→ What needs to be done: Copy the stretch of the listing from the line that contains "Open the Micro Essence product title" through the line that contains "Looking at the screenshot, I should click(x=928, y=20).", both included, reproducing those lines verbatim.

→ Input for this task:
>> Start

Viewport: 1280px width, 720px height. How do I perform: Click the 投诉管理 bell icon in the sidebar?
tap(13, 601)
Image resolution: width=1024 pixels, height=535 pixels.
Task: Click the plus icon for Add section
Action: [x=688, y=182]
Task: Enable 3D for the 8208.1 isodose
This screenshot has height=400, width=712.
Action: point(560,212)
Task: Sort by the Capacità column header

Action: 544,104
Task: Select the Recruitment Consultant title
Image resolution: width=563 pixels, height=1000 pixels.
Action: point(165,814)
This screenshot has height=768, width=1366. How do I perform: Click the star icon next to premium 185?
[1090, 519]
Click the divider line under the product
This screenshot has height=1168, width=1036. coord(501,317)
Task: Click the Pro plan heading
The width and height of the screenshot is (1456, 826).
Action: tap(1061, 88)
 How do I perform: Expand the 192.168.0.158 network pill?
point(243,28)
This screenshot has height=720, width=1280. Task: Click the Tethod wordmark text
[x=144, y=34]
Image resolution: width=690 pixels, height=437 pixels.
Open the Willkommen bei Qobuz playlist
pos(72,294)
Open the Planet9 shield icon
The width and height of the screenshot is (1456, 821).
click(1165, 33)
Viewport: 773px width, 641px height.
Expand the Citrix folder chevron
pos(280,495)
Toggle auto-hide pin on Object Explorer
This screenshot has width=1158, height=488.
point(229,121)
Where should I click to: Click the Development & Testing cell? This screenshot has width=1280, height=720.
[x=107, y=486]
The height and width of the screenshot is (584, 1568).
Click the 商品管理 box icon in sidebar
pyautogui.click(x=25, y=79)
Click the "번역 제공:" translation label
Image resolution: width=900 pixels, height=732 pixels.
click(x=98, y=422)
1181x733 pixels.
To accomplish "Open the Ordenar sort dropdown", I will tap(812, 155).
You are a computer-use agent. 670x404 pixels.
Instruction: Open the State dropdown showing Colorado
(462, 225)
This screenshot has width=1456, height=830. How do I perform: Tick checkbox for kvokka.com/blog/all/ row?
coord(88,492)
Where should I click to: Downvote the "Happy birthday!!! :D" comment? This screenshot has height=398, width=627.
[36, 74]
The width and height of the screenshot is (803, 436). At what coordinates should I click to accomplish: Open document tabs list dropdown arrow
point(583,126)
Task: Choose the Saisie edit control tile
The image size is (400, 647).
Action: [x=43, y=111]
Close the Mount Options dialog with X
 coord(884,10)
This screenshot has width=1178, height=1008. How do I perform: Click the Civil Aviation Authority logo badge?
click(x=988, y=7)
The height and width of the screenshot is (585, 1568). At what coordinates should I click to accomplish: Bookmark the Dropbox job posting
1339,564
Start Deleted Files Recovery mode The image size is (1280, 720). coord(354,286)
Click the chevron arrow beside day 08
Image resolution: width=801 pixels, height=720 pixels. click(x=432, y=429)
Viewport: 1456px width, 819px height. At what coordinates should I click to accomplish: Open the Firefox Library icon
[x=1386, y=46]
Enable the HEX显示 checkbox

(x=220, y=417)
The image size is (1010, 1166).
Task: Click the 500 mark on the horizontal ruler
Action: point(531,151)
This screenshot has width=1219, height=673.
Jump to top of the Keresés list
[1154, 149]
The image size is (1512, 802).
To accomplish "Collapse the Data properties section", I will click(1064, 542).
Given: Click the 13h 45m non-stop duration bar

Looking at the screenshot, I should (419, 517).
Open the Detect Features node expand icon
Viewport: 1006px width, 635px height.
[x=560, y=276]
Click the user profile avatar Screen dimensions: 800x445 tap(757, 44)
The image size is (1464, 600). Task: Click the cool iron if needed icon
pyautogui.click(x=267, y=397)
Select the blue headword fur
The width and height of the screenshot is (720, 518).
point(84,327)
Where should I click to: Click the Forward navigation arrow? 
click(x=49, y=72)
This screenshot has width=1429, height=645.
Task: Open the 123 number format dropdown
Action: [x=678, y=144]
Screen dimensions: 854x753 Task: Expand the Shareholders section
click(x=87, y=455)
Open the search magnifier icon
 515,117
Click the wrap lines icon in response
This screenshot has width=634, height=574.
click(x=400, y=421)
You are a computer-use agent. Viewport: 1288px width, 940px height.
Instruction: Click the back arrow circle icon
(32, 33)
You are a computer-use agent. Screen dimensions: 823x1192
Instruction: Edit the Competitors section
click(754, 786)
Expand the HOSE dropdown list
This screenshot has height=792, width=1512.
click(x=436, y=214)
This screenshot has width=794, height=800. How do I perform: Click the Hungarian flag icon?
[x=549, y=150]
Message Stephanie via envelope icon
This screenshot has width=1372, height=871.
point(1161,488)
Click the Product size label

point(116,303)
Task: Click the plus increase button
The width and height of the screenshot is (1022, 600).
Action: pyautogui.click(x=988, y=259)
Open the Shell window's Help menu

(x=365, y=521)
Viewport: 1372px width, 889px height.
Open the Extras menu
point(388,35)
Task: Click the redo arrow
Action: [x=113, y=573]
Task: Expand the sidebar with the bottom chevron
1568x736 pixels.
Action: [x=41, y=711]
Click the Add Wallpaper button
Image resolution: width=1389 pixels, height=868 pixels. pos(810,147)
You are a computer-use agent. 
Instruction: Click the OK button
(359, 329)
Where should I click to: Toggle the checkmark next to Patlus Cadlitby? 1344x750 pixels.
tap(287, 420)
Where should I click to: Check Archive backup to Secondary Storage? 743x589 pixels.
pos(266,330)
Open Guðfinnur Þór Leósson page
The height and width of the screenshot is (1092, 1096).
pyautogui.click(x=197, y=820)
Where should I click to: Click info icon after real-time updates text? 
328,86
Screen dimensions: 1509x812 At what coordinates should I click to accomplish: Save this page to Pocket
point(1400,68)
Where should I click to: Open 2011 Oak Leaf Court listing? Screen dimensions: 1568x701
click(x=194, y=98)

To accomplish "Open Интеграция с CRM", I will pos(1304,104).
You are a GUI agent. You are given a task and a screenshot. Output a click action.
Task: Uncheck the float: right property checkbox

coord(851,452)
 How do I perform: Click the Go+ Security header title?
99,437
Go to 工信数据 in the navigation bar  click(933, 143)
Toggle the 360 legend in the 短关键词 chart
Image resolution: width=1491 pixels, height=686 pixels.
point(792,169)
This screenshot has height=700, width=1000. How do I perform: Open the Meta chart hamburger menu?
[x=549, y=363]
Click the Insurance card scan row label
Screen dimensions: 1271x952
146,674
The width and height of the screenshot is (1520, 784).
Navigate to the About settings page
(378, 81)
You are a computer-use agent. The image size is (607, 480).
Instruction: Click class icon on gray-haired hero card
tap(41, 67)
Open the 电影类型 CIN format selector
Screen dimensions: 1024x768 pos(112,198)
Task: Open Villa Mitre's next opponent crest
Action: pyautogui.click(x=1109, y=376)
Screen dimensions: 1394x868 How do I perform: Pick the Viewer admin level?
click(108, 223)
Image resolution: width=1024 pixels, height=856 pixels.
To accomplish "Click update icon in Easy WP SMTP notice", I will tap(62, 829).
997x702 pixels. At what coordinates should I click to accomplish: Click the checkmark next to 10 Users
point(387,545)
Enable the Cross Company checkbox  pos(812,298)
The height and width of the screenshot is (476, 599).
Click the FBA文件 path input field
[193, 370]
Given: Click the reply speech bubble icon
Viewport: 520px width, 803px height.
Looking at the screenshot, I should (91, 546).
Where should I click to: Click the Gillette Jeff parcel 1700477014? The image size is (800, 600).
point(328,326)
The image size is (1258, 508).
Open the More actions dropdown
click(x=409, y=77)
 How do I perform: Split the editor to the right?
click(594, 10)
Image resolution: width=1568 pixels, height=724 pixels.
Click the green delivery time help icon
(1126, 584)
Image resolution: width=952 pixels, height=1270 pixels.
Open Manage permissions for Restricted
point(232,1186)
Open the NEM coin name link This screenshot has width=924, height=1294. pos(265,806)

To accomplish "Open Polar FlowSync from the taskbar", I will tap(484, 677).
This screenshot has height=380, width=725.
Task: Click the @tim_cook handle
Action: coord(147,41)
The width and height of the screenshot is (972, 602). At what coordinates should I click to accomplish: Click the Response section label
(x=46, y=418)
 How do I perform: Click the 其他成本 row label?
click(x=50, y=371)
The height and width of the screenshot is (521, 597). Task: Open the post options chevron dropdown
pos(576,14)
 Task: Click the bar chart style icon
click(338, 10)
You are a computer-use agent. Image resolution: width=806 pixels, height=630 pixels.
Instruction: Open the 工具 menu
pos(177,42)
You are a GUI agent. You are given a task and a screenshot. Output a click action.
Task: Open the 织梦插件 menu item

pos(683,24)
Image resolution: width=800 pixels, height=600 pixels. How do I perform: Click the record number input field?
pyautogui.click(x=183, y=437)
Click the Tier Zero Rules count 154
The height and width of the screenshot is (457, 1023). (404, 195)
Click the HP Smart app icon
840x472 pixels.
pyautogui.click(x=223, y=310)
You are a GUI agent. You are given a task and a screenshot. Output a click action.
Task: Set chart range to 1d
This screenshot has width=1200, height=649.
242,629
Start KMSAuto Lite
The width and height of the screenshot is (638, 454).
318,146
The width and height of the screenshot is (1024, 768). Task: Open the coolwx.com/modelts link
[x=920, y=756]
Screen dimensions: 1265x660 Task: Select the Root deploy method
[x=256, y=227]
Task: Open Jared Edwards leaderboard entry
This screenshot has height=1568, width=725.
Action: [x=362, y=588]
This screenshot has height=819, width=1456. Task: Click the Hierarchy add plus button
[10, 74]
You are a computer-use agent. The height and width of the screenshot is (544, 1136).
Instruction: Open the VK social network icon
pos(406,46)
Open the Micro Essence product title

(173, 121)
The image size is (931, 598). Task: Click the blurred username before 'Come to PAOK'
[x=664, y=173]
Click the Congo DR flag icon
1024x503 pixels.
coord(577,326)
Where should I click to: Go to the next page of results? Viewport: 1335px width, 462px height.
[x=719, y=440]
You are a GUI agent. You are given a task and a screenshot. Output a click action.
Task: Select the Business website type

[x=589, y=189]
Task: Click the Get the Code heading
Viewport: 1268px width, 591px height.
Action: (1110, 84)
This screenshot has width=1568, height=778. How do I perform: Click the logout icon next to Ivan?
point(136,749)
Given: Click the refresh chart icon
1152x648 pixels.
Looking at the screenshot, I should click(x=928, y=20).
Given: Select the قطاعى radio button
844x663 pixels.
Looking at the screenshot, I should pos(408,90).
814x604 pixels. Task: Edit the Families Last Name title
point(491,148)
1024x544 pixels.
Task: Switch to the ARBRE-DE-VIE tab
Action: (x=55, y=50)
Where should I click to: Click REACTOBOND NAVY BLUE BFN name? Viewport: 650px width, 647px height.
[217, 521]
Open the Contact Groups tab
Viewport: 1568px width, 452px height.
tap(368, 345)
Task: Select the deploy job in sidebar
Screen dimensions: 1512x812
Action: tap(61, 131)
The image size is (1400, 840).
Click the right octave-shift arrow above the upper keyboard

>> End

→ The output:
Open the Micro Essence product title

(173, 121)
The image size is (931, 598). Task: Click the blurred username before 'Come to PAOK'
[x=664, y=173]
Click the Congo DR flag icon
1024x503 pixels.
coord(577,326)
Where should I click to: Go to the next page of results? Viewport: 1335px width, 462px height.
[x=719, y=440]
You are a GUI agent. You are given a task and a screenshot. Output a click action.
Task: Select the Business website type

[x=589, y=189]
Task: Click the Get the Code heading
Viewport: 1268px width, 591px height.
Action: (1110, 84)
This screenshot has width=1568, height=778. How do I perform: Click the logout icon next to Ivan?
point(136,749)
Given: Click the refresh chart icon
1152x648 pixels.
Looking at the screenshot, I should click(x=928, y=20).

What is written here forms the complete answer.